Capeweed is happy in nutrient lacking soil which is why it is happily coming up through the chip mulch.
The bacteria that break down the woodchip takes the nitrogen out of the top few mm of soil which allows wees to germinate but then they die through lack of nitrogen, but capeweed can handle that so the seedlings are coming up as thickly as ever.

Luckily they are a bit easier to pull up through the chips that on bare earth.

So far the wood chips are working well, and I notice on Friday that the truck has come and left another load so I had better get out this week and put more out.






 10 Vegetables for the Flower Garden


Over the years I have met a few people who don't grow vegetables because they hate the look of vegetables and vegetable gardens. For those who think like this, here is a list of colourful looking and architectural vegetables that look at home dotted among the flowers.

Most of these vegetables need just the same care as your flowers so it is no extra work to grow them in your garden.


Silverbeet

Silverbeet, or chard, comes in a few bright colours and is easy to grow. Just go out and pick a few leaves when you need, and let the plant grow more.

They look amazing among flowers and compliment them nicely. They grow practically all year without looking messy, you just pull them out when they bolt and plant some more.










Vivid Choy

Another colourful veg that is fast growing. The flavour is a bit strong for me but would suit anyone who loves the flavour of mustard plants.

They grow knee to thigh height so look good in a row behind smaller flowers.







Amaranth is a summer grower that is both pretty and architectural. It grows tall so is good at the back of the garden and there are some with spectacular and bright flowers like 'Love lies bleeding' with its bright red, drooping flowers.

Amaranth is a superb leaf vegetable that is mild and non-bitter. The leaves are great steamed and served with butter.






Broad Beans

Red flowered broad beans make a colourful display all through winter, and have a bonus of  young beans that are delicious raw or steamed.





Triteleia laxa

Triteleia 'Queen Fabiola' is a little bulb flower that produces blue flowers in spring, and delicious little bulbs that can be eaten raw or cooked.
They only grow to about 20cm tall and packets of bulbs can often be found at Bunnings or bulb catalogues in late autumn.




Lettuce

There are heaps of beautifully coloured lettuces available that can be scattered among your flowers.
They can come in shades of red and green with red speckles and patches.









Rosella

This is not a great pic of a flower but Rosella produces heaps of pretty flowers that come out cream and turn pink over the day as they age.

The fleshy sepals are used in teas and jams, and the baby leaves are great in salads and taste like sherbet.

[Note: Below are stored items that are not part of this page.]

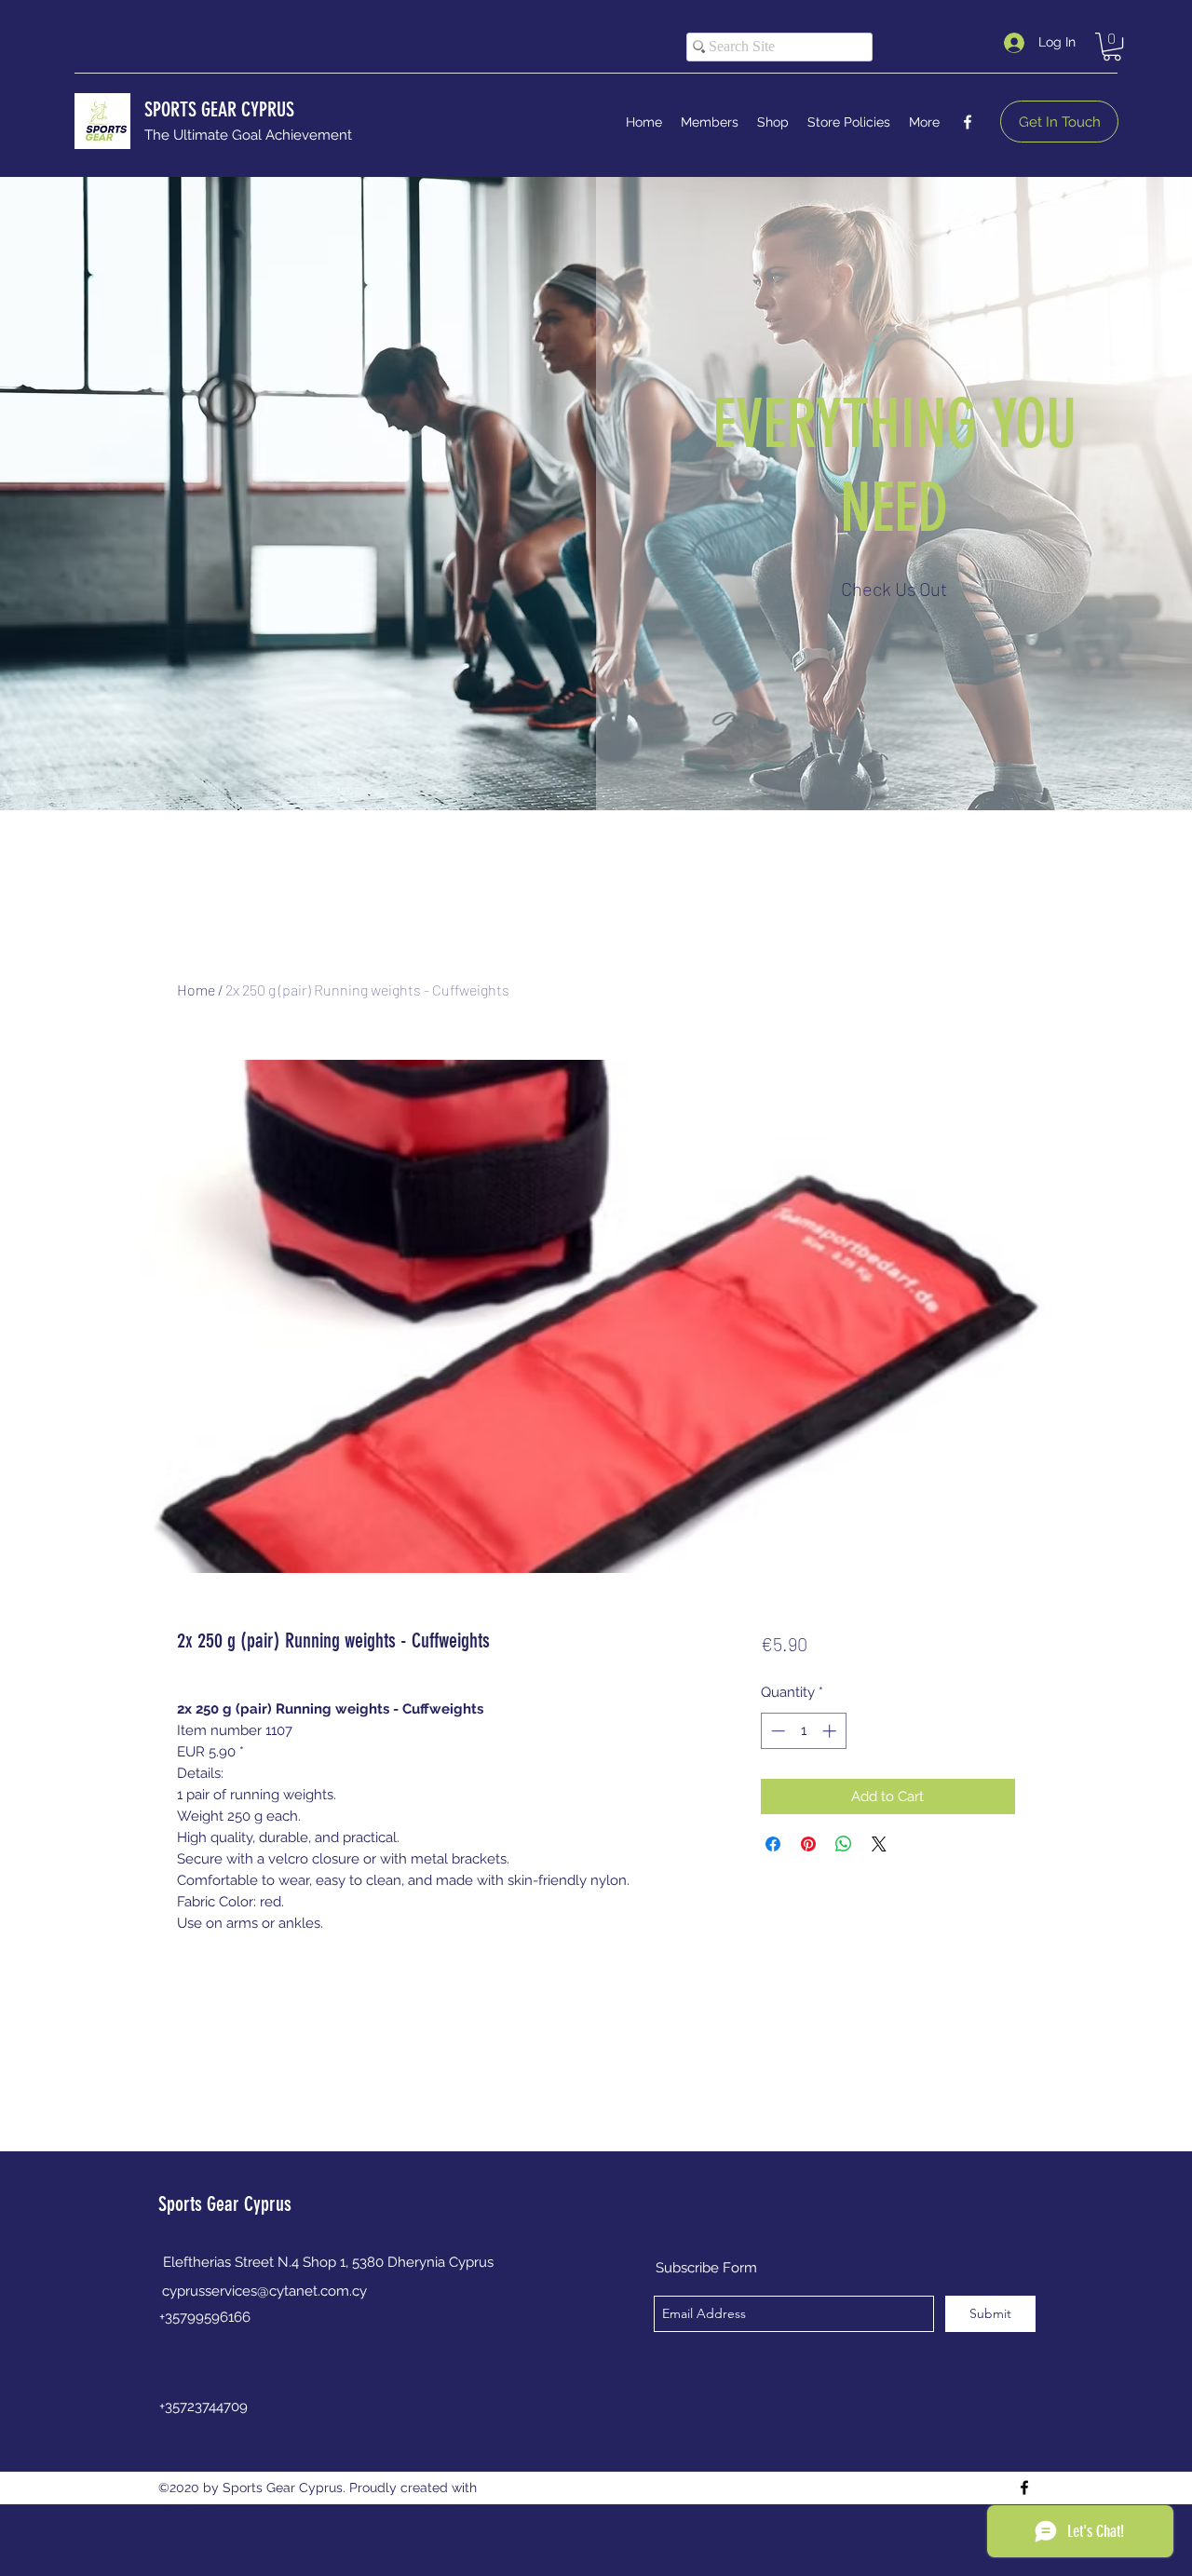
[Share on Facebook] (773, 1844)
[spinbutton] (803, 1731)
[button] (1112, 47)
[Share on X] (879, 1844)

The red stems of the plant is pretty in itself.





 Globe Artichoke

You can't go past globe artichokes for making a statement in the garden, and if you don't eat the flower buds, you can leave them to go into flowers which are large and purple.

Rhubarb

You might not think of rhubarb but it is quite stunning behind your flowers with its large leaves.

It makes a statement and shades out weeds at the same time.










Potatoes

I grow diploid potatoes which are not quite the same as the ones you find in your supermarket.
The diploids produce masses of flowers in shades of purple, pink and white for a long period.

It is a bargain of a plant as you can propagate the plants easily with the tubers left over from choosing the ones to eat. The tubers also come in a range of skin and flesh colours.
Pity I forgot to get any pictures of a plant flowering.